## To do
Only the lines from the one containing "This screenshot has height=714, width=1568." through the end of the entries should be repeated, exactly as they appear, first and last included.

## Dataset entries
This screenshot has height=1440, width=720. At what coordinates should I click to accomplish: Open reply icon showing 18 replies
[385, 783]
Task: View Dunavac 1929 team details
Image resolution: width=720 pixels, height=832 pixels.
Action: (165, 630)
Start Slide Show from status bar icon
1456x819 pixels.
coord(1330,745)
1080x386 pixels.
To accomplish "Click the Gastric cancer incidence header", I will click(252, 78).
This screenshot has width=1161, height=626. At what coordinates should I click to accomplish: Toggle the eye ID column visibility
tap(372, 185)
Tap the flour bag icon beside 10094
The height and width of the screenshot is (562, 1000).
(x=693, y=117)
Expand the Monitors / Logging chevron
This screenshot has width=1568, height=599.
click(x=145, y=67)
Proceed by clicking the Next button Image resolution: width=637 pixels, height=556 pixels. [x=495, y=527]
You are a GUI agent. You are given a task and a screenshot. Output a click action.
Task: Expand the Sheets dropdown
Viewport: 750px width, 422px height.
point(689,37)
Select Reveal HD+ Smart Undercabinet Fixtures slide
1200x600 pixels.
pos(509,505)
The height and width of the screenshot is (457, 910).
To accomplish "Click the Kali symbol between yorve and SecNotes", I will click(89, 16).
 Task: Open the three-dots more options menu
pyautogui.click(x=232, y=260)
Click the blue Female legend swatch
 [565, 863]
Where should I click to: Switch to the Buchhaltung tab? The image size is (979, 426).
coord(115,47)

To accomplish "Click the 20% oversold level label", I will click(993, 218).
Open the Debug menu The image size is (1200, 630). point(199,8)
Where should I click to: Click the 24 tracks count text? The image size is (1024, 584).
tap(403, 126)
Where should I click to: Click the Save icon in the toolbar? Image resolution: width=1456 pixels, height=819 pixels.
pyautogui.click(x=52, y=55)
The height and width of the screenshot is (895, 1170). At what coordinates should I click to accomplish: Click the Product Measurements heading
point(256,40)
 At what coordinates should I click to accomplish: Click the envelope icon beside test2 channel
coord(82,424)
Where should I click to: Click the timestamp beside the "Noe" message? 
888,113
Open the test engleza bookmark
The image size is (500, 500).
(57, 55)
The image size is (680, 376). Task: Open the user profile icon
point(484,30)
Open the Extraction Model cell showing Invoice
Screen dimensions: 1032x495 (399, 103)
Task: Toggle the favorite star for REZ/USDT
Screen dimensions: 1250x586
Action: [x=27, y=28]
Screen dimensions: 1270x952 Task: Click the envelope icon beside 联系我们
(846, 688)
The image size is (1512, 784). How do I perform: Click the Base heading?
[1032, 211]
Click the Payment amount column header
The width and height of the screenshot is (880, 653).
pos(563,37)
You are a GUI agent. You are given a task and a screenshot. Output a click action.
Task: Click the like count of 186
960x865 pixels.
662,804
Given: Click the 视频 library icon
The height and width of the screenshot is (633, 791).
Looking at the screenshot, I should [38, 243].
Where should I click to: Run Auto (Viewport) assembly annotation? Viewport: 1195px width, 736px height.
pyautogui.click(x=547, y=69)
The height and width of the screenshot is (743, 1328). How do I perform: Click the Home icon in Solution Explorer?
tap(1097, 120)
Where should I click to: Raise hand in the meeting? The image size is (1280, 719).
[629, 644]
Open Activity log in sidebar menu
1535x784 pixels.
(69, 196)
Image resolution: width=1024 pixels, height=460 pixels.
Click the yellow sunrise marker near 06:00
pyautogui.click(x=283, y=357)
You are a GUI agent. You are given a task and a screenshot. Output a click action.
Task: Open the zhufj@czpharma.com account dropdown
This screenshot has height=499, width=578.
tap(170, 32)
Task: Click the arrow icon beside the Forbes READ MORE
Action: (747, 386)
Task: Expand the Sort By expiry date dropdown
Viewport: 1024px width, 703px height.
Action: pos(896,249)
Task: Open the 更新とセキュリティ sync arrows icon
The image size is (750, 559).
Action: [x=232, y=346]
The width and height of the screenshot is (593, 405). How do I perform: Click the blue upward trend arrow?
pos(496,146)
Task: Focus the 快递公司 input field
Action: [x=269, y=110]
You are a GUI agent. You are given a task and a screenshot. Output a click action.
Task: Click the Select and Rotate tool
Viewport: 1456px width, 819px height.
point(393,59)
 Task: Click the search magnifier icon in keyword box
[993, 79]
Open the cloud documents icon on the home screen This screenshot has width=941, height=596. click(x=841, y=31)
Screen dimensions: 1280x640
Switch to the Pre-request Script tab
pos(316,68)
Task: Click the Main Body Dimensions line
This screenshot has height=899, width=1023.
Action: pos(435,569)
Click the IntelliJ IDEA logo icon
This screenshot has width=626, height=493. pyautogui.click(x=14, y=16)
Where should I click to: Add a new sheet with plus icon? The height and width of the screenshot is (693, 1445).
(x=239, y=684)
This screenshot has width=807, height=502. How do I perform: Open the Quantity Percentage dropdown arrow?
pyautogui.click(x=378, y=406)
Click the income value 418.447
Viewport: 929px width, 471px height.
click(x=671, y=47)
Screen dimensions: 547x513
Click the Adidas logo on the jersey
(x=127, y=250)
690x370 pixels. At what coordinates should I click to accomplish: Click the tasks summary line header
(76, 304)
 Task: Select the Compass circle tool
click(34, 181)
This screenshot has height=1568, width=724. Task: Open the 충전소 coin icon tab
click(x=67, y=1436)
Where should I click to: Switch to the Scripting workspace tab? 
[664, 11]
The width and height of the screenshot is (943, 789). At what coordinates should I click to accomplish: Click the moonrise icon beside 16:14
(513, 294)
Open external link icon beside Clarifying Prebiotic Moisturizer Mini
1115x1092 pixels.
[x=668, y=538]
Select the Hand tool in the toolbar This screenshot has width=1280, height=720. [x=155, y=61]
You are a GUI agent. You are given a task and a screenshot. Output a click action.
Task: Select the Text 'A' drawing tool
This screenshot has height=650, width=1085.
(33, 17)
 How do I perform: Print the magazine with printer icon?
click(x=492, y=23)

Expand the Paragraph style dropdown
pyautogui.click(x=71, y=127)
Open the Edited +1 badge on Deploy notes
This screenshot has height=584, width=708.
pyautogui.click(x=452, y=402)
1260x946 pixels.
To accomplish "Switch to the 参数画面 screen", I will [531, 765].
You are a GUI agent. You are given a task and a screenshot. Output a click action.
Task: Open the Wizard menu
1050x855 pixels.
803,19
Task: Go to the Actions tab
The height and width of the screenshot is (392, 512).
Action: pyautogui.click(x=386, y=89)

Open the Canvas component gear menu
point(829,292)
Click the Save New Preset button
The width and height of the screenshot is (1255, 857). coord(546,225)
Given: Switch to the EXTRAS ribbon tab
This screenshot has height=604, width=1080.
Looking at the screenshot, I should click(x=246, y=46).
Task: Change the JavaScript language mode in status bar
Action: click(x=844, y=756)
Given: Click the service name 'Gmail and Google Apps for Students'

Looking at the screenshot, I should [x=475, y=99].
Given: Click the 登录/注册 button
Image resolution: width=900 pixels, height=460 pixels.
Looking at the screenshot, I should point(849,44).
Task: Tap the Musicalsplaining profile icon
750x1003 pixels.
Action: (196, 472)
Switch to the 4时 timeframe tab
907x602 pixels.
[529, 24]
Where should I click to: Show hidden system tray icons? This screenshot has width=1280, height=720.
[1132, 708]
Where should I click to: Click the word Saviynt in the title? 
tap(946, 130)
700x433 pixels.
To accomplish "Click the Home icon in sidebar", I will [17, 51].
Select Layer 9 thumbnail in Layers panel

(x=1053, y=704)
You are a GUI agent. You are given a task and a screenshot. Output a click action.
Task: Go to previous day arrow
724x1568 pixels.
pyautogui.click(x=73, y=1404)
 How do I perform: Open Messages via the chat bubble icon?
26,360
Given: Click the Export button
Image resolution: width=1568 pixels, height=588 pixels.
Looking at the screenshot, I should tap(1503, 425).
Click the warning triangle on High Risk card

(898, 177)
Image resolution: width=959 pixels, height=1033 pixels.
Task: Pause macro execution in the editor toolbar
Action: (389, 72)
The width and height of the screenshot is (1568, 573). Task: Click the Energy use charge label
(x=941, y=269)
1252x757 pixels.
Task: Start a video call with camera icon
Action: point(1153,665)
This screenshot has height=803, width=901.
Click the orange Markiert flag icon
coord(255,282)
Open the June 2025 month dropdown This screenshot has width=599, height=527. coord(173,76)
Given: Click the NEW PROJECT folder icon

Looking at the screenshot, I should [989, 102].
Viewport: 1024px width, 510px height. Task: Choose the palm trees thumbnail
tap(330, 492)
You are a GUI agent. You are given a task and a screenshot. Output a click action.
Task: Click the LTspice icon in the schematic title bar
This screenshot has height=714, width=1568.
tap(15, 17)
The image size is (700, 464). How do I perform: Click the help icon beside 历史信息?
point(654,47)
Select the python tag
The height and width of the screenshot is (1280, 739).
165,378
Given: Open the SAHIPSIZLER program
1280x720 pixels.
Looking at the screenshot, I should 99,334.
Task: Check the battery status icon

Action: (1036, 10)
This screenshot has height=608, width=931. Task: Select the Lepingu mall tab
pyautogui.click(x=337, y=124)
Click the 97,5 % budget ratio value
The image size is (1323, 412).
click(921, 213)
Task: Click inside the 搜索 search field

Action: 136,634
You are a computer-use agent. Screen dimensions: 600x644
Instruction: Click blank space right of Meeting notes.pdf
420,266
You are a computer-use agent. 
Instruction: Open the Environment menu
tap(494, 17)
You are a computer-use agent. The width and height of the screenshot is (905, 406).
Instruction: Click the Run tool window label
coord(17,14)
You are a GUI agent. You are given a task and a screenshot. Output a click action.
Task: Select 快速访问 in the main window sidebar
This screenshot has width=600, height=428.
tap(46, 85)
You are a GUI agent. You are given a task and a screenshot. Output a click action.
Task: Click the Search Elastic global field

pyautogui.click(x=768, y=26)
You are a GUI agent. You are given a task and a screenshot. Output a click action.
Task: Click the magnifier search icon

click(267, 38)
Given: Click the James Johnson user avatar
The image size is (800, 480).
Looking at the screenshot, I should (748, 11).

## Finished exercise
This screenshot has height=714, width=1568.
tap(15, 17)
The image size is (700, 464). How do I perform: Click the help icon beside 历史信息?
point(654,47)
Select the python tag
The height and width of the screenshot is (1280, 739).
165,378
Given: Open the SAHIPSIZLER program
1280x720 pixels.
Looking at the screenshot, I should 99,334.
Task: Check the battery status icon

Action: (1036, 10)
This screenshot has height=608, width=931. Task: Select the Lepingu mall tab
pyautogui.click(x=337, y=124)
Click the 97,5 % budget ratio value
The image size is (1323, 412).
click(921, 213)
Task: Click inside the 搜索 search field

Action: 136,634
You are a computer-use agent. Screen dimensions: 600x644
Instruction: Click blank space right of Meeting notes.pdf
420,266
You are a computer-use agent. 
Instruction: Open the Environment menu
tap(494, 17)
You are a computer-use agent. The width and height of the screenshot is (905, 406).
Instruction: Click the Run tool window label
coord(17,14)
You are a GUI agent. You are given a task and a screenshot. Output a click action.
Task: Select 快速访问 in the main window sidebar
This screenshot has width=600, height=428.
tap(46, 85)
You are a GUI agent. You are given a task and a screenshot. Output a click action.
Task: Click the Search Elastic global field

pyautogui.click(x=768, y=26)
You are a GUI agent. You are given a task and a screenshot. Output a click action.
Task: Click the magnifier search icon

click(267, 38)
Given: Click the James Johnson user avatar
The image size is (800, 480).
Looking at the screenshot, I should (748, 11).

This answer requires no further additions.